About Me

​I’m an American resident raised in the U.K. I currently live in the hilly suburb of Mill Valley in Marin County, California (just a few miles north of San Francisco).

I came to the USA from the U.K. over twenty years ago to work in the Bay Area tech industry. I’m a graduate of the University of California, Berkeley with a degree that encompasses mathematics, computer science, and cognitive science (i.e. The Interdisciplinary Studies Program). I’m currently a web developer and build web applications for a variety of clients across the USA: http://www.kumardesai.com/. I’m married and have a daughter.

Me, my trains and I

My introduction to the hobby began with a gift of a Bachmann warbonnet Santa Fe diesel from a distant uncle at the age of eight years old. It kicked off an obsession with trains that initially took me through the familiar British Great Western branch line phase whereby I built my first and only layout of my youth.

During my teens my train pals and I came across our first glimpse of American model railroading: an article in Model Railroader on the Virginian and Ohio Railroad by W. Allen McClelland. Seeing that layout changed my life – the size, the realism, the quality of the modeling, the operating potential and the creation of a whole railroading ecosystem in a basement – this kind of model railroad was something none of us had ever seen before. We did not yet know about (but soon found out about) John Allen and the tradition of basement model empires in the USA.

Overnight my focus became American railroading. I found a supplier of American railroad models in north London and became a regular at the store every Saturday morning. That was my life until I went away to college after which the focus became ‘other things’.

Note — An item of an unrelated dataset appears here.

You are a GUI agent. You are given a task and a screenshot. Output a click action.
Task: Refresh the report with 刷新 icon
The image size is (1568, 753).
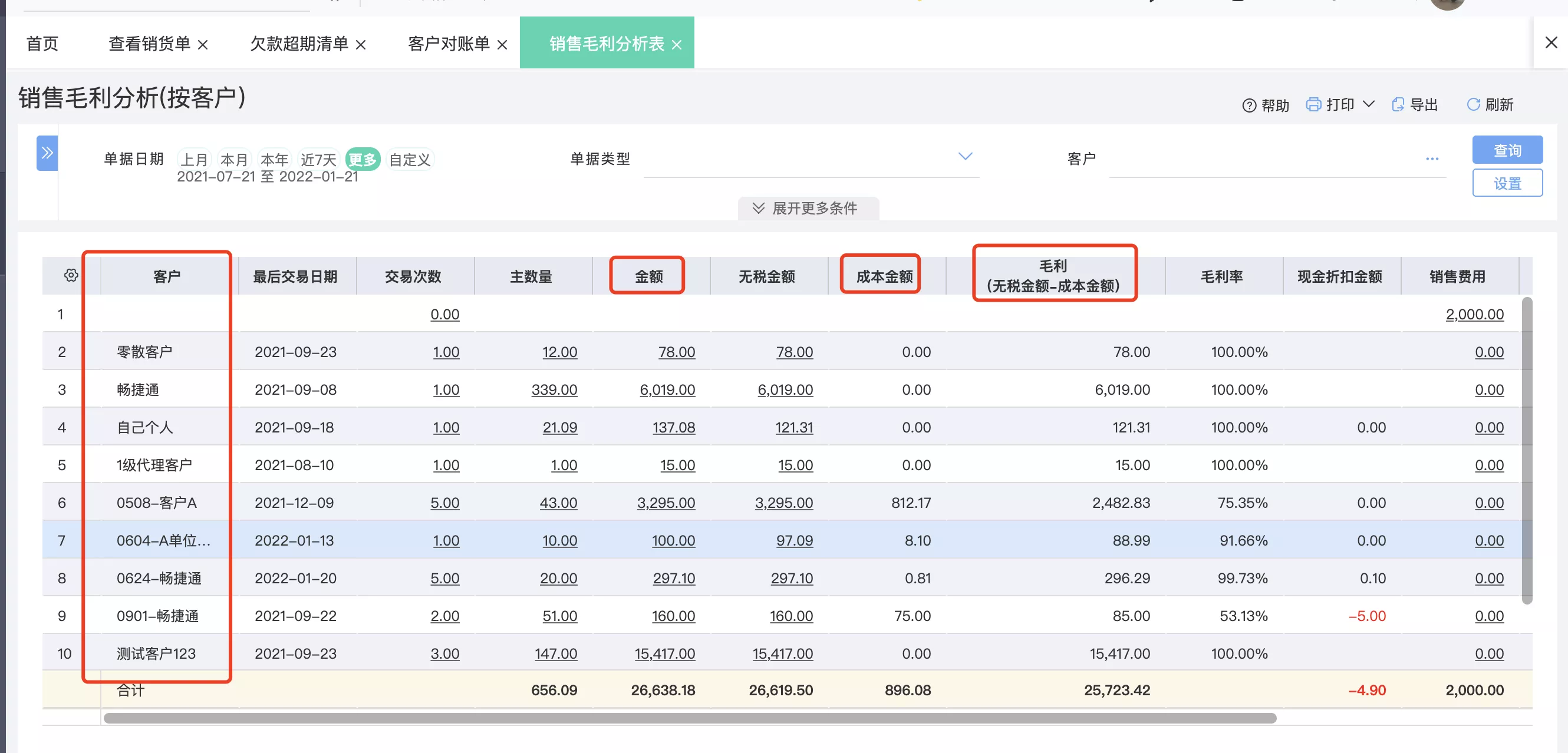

After a twenty year gap – during which time I moved to the States – by chance I came across Carl Arendt’s Micro Layouts website. Just as before with the Virginian and Ohio my imagination was fired up. What Carl best demonstrated was that the lack of a basement or any large space shouldn’t have to deny one the joys of the hobby and as such I plotted my return.

My first layout

I’ve often said that The Depot was my first layout but that’s not exactly true. Discounting my teenage efforts, my first attempt was a quick proof-of-concept (i.e. to prove to myself that I had some basic modeling abilities) layout of a mining branch by a hillside. After reading the necessary how-to books with visits to my local hardware store and hobby shop, I spent a month of Caractacus Potts-like banging and clanking (Chitti Chitti Bang Bang) in my girlfriend’s spare bedroom. Eventually, out of that room, emerged my first model railway.

And a fine effort it was. Everything worked as it should and I was momentarily proud of my modest achievement. But there were problems. The Atlas track didn’t look very realistic: too chunky, too perfect. The hill part took up a large percentage of model real estate that could have been filled with more track or buildings. I won’t go into it in any more detail, suffice to say it lasted about 4 months before I tore it down and started again. All is not forgotten however and I have an end-of-the-line mining module planned which will develop this concept further.

A quick diorama

I also built a little narrow On30 diorama. I really like O scale and I’ve always loved the narrow gauge so I built a scene of a narrow gauge railway set within a winery. It was the first time I scratch built anything. In fact I pretty much scratch-built all the buildings and the track. Even though it was non-powered it allowed me to start thinking about building track from scratch instead of using commercial track. The diorama was an important stepping stone towards The Depot.

These are some of my favorite railroad/railway subjects.

  • The Lehigh Valley Railroad.
  • The New York Central Railroad.
  • The Chicago and Northwestern Railroad.
  • The Southern Pacific in California, Oregon and Nevada.
  • California and Nevada railroad history.
  • The Petaluma and Santa Rosa railroad.
  • The Visalia Electric Railroad.
  • 40′ boxcars.
  • The US and Canadian grain industry.
  • The North London Line.
  • The Severn and Wye railway.
  • The Lee Moor Tramway.
  • The Wisbech and Upwell Tramway.
  • The French narrow gauge.
  • French and Swiss railways.
  • Industrial electric railways.
  • Interurban railways.
  • ……and plenty more.

My Library

I’m an obsessive train book collector. Unfortunately I currently have more unread than read so I’ve stopped buying any more for the time being. My favorite USA publisher is Morning Sun. In the UK my favorite publisher is Wild Swan.

Wild Swan are in a class of their own. Highly detailed and beautifully illustrated histories of a range of railway subjects in the UK. I especially like their histories of off-the-beaten-track railways and tramways.
Morning Sun publishes color volumes of the US and Canadian railroad scene from the 1940s onwards. I have over 40 Morning Sun volumes. There is something about color photography that brings a scene to life in a way that black and white fails to do: it can make a 50 year old scene seem like yesterday.